++++ SOURCE MATERIAL
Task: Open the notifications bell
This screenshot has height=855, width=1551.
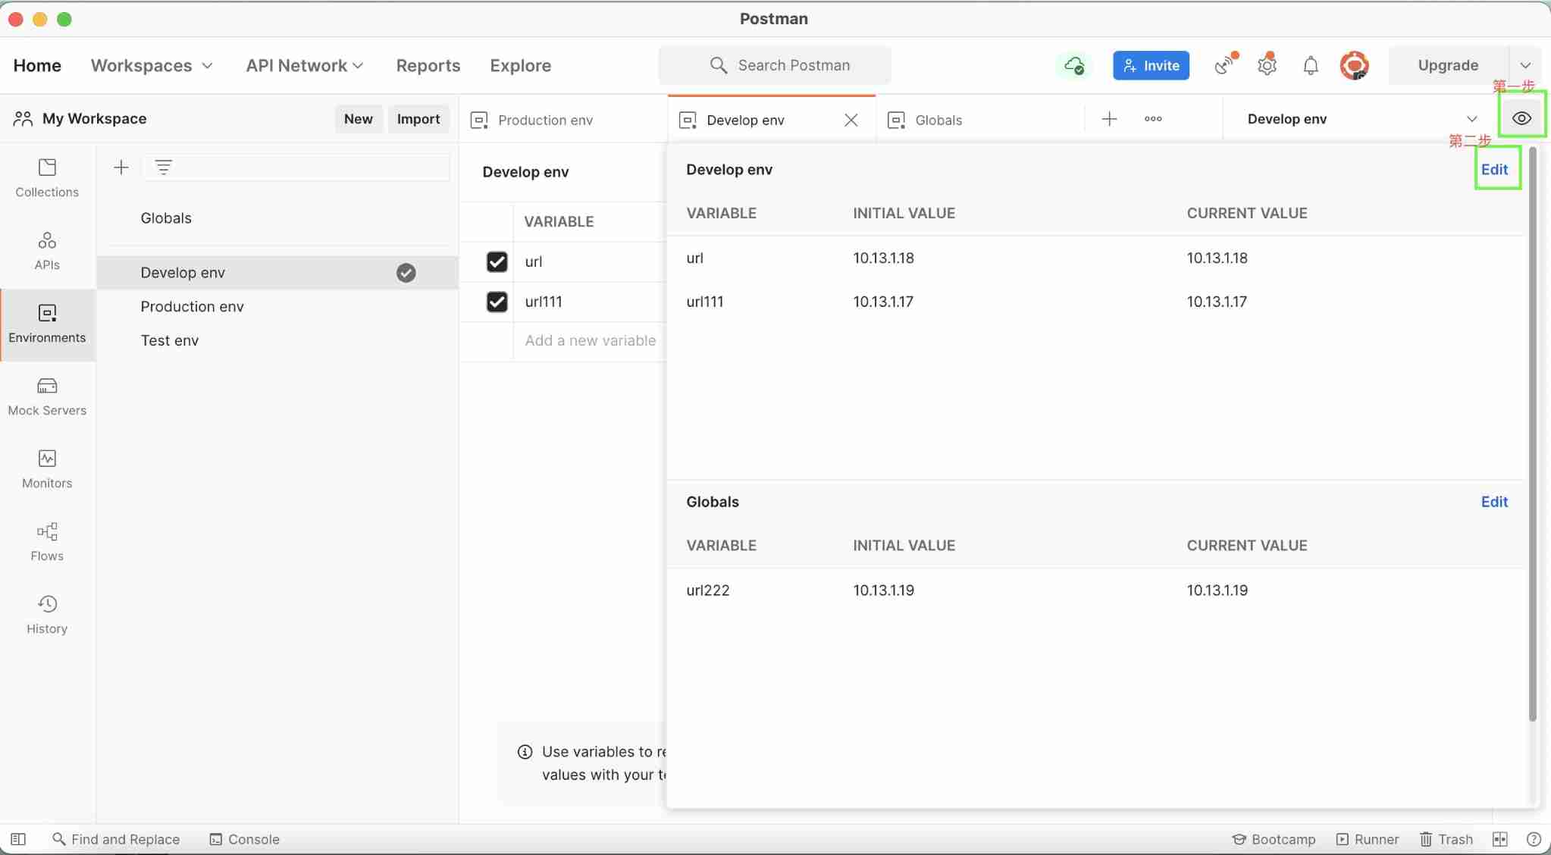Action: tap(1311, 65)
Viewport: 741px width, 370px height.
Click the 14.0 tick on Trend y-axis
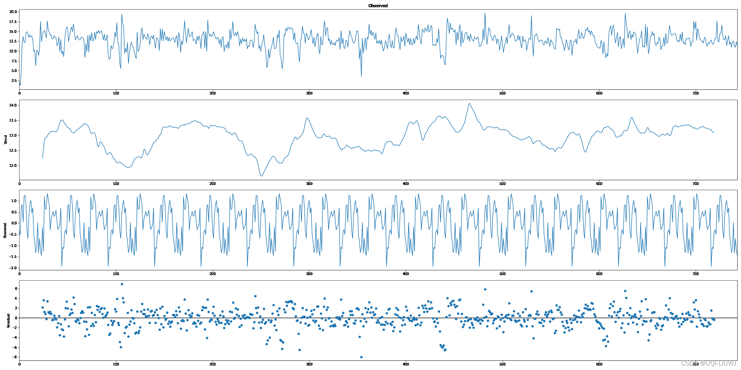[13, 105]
++++++++
• **GOAL OF THE EXERCISE**: Copy the lines starting at the line that contains "Viewport: 741px width, 370px height." and running to the final line of the entries, inclusive; omit all pictures.

• **WRITTEN SOLUTION**:
Viewport: 741px width, 370px height.
Click the 14.0 tick on Trend y-axis
[13, 105]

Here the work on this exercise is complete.